EXERCISE DETAILS ▸
Print the following items again, reproducing every line without any change.

★ ★ ★ ★ ★ ★ ★

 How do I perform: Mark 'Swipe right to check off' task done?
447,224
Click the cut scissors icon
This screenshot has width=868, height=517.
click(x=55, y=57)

★ ★ ★ ★ ★ ★ ★

FULL OUTPUT ▸
 How do I perform: Mark 'Swipe right to check off' task done?
447,224
Click the cut scissors icon
This screenshot has width=868, height=517.
click(x=55, y=57)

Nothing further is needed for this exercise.